Une partie débutée dans votre salon peut alors se poursuivre dans le métro, sur l’écran du gamepad. Fatigué de porter cet écran ? Séparez-le de ses modules de commande, posez-le sur un support et la partie continue. L’objectif affiché de Nintendo à grand renforts de références à Skyrim et à Zelda-Breath of the Wild est clair : Avec la Switch, on pourra s’adonner n’importe où et confortablement à des jeux de la qualité d’une console de salon. De quoi peut-être concurrencer les smartphones. Reste encore à transformer l’essai lors du prochain Nintendo Direct en apportant des données techniques.

Une Console encore mystérieuse

Le premier écueil que devra donc éviter Nintendo sera celui de l’autonomie, un détail qui n’aura pas échappé à ses ingénieurs et auquel ils ont certainement trouvé une parade. Depuis la Game Boy, sa section R&D n’a eu de cesse de prouver son expertise en la matière, ses consoles portables ne pouvant pas être prises en défaut sur ce point. De là à concurrencer les smartphones et leurs autonomies encore ridicules en utilisation intensive ? Difficile de répondre. N’oublions pas que le marché du jeu nomade est le premier poste de jeu-vidéo actuel et que les smartphones y sont surreprésentés. Néanmoins, Nintendo, avec ses DS et 3DS, a adopté une stratégie payante et résiste héroïquement, quand bien même la firme était-elle encore seule sur ce créneau avant l’ère d’iOS et d’Android. Seul le format imposant de son écran amovible (de la taille d’une tablette environ) pourrait représenter un handicap face aux smartphones.

Nous passerons vite sur la question du prix, à la fois légitime et inévitable. Les échecs que Nintendo a pu rencontrer au cours de son existence n’ont jamais pu être imputés à un problème de positionnement. De plus, la console n’embarque apparemment aucune technologie susceptible de faire monter les prix à un niveau spectaculaire. Nintendo saura sans doute ajuster son offre en conséquence.

Reste le point de vue technique. La console n’échappe pas l’écueil du gap technologique, avec des performances en retrait par rapport à ses concurrentes PS4 et Xbox One (à plus forte raison depuis l’annonce des modèles Neo et Scorpio). Mais Nintendo a compris depuis la Gamecube que son salut ne passe pas par la participation (vaine de toute manière) à la course à l’armement que se livrent Sony et Microsoft, mais dans l’innovation et l’ergonomie.

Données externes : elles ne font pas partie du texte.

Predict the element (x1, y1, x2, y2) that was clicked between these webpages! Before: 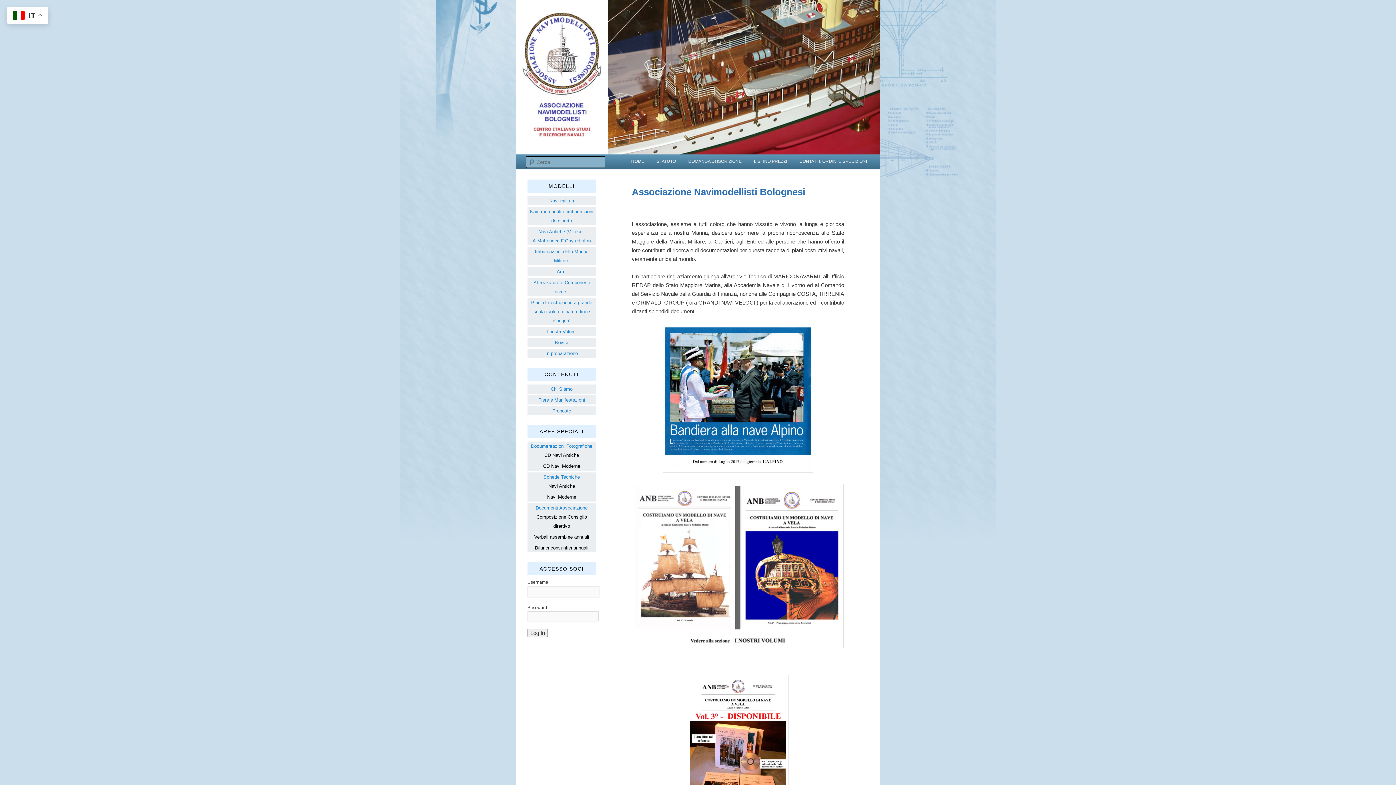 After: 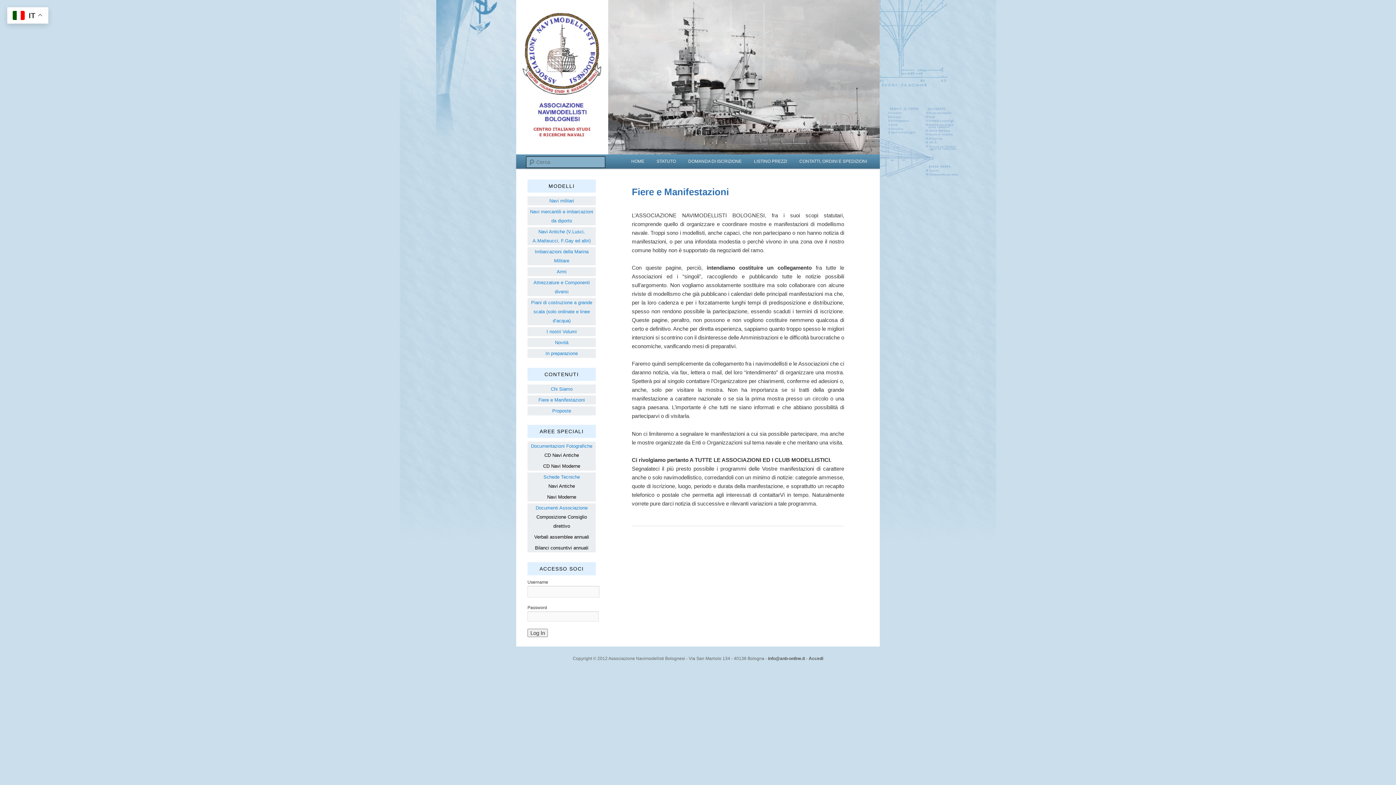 Action: bbox: (538, 397, 585, 402) label: Fiere e Manifestazioni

Et si elle parvient réellement à faire tourner Skyrim (et les textures HD de sa Legendary Edition) et Zelda-Breath of the Wild (qu’on annonce en monde ouvert et sans temps de chargement), la Switch ne devrait pas avoir à rougir face à ses concurrentes, dont la puissance de calcul est appelée de plus en plus à gérer la Réalité Virtuelle plutôt que la montée en gamme des graphismes.

Avec la Switch, Nintendo espère visiblement réitérer l’exploit de la Wii avec une console hyper-modulable, capable de s’adapter aux désirs et aux habitudes de jeu de chacun. En jouant sur le terrain de ses concurrentes de salon autant que sur celui des smartphones. L’objectif est évident, on ratisse large en s’adressant à la fois aux joueurs occasionnels, avec une console polyvalente et simple d’utilisation, et au noyau dur des joueurs, avec des productions triple A (Skyrim et Zelda en tête). Les marchés ne s’y sont d’ailleurs pas trompés, l’action de Nintendo ayant de nouveau fait des bonds à la perspective de la révélation de cette nouvelle console.

Évidemment, il est encore un peu tôt pour sortir sa carte bleue et précommander la dernière née des consoles Nintendo. Comme toute vidéo promotionnelle, cette annonce n’a pour but que de susciter l’envie. Il sera indispensable à Nintendo de dissiper les zones d’ombres avant de s’emporter. Néanmoins, cette vidéo clôt d’une bien belle manière pas loin d’une année d’interrogations et de rumeurs concernant les plans de la firme kyotoïte.